Did you receive any Windoze drivers (possibly on CD or floppy) with the modem? If so, the file may be there. From my reading of the Mandrake expert post, it appeared that the file was originally a part of the Windoze drivers (go figure).

Hope this helps.


----------



## monted (Jun 23, 2002)

This is what the INSTALL file says. I don't really know if it is anything I need or not. I will have to read it a little better when I get time. I will check for the driver for Windows(I think I saw one earlier).

"INSTALL" file:

This package contains the kernel module part of the
Alcatel SpeedTouch USB driver. You will also need the management application.
(the Management Application can be found at http://www.alcateldsl.com/ )

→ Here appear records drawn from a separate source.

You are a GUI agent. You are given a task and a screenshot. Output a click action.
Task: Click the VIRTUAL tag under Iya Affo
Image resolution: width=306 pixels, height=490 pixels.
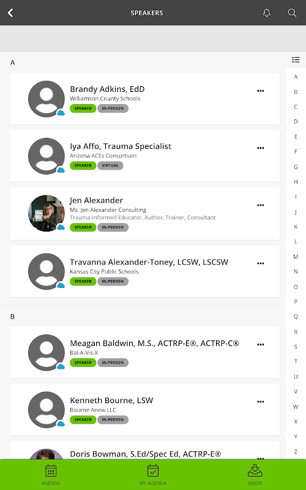point(110,165)
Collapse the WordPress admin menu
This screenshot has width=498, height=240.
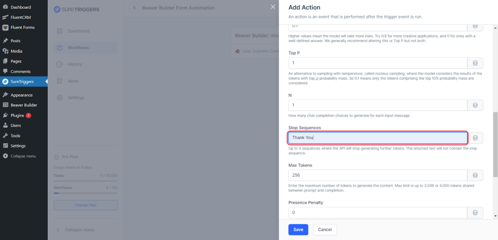[x=23, y=156]
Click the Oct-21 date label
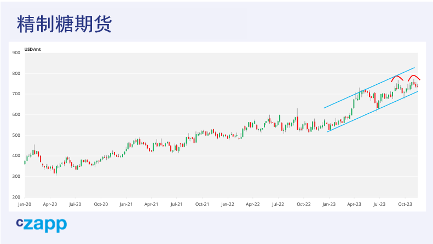 (202, 204)
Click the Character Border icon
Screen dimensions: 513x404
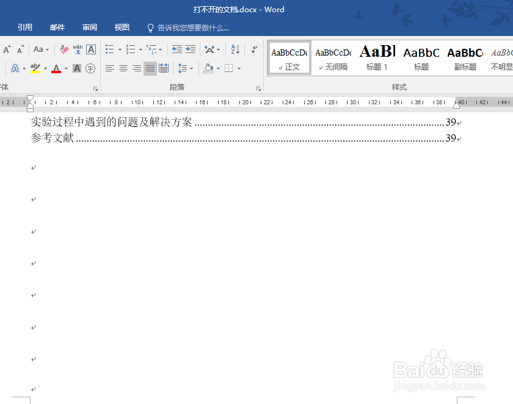pyautogui.click(x=90, y=49)
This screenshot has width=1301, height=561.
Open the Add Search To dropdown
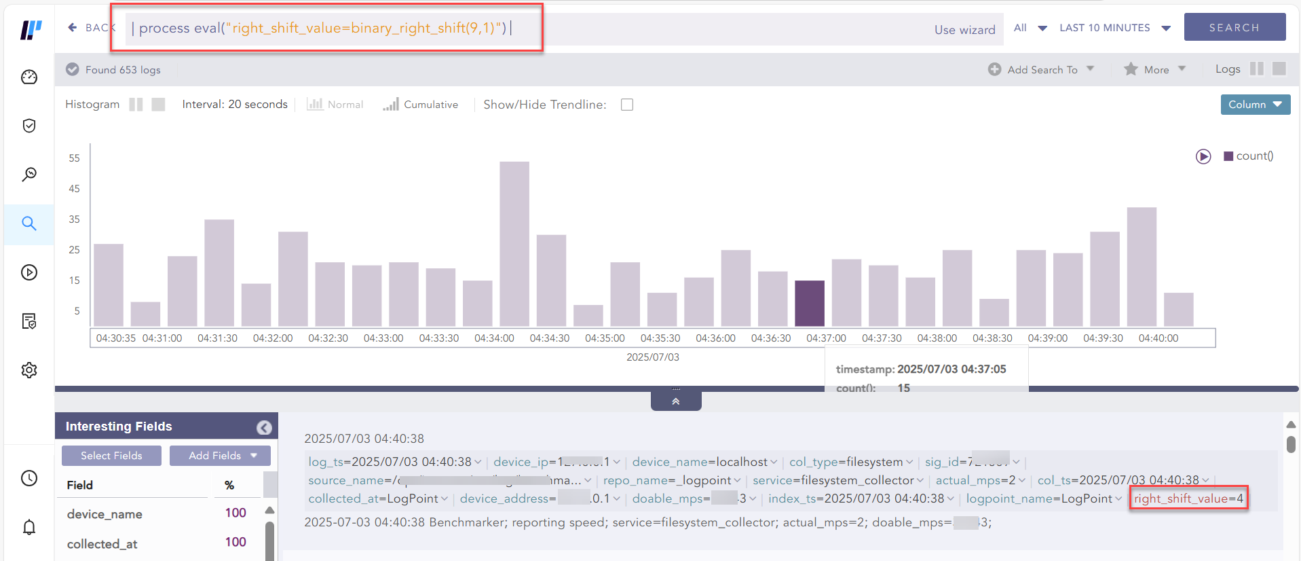tap(1041, 69)

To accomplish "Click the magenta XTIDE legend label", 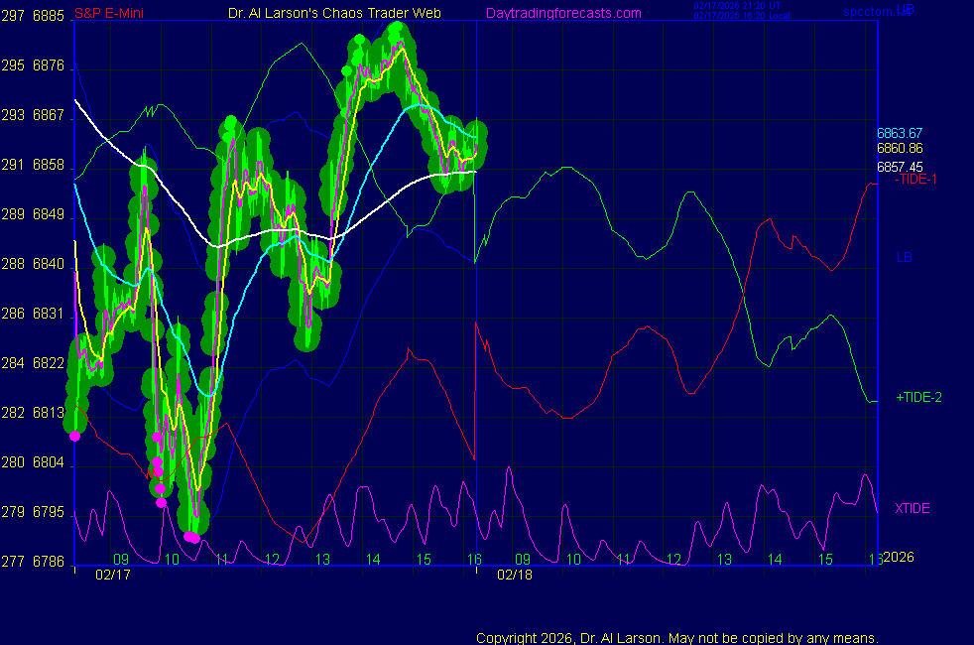I will pyautogui.click(x=913, y=508).
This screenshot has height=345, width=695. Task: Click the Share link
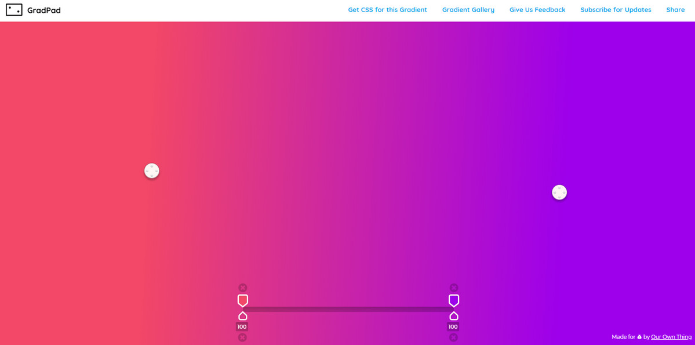coord(675,10)
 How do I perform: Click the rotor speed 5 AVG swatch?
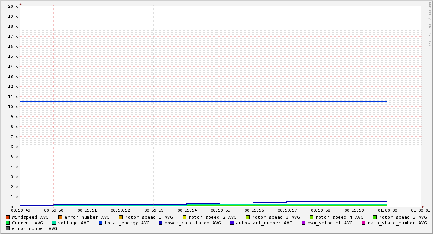375,217
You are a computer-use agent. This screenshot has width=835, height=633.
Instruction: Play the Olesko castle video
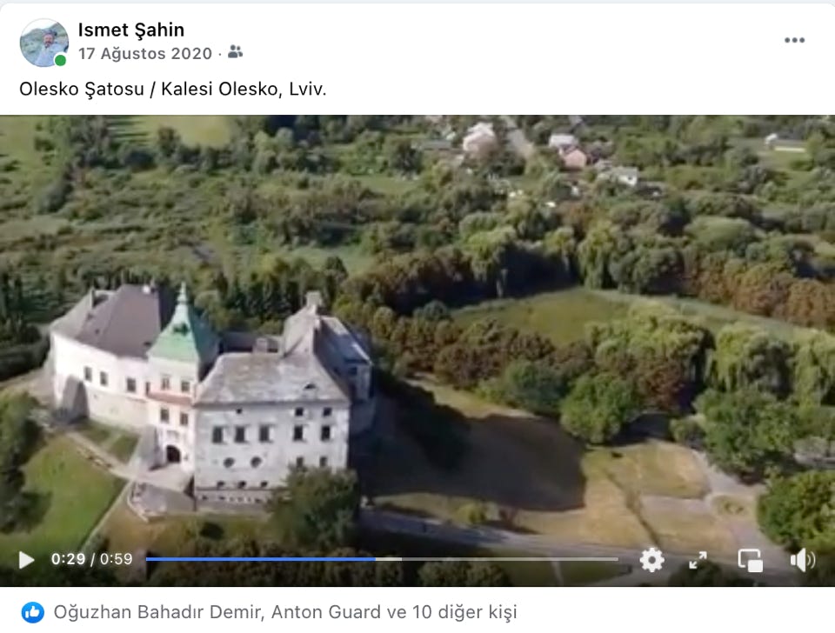pyautogui.click(x=26, y=560)
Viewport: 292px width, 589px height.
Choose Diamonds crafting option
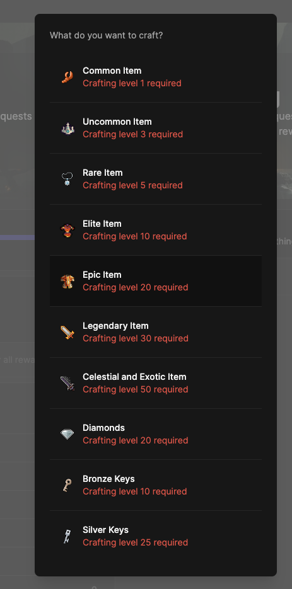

This driver is only supported on kernel 2.4.1 and higher.
You will need to install this kernel with the following options enabled:

- Code maturity level options / Prompt for development and/or incomplete code/drivers
- USB support / Support for USB
- USB support / Preliminary USB device filesystem
- Networking options / Asynchronous Transfer Mode (ATM) (EXPERIMENTAL)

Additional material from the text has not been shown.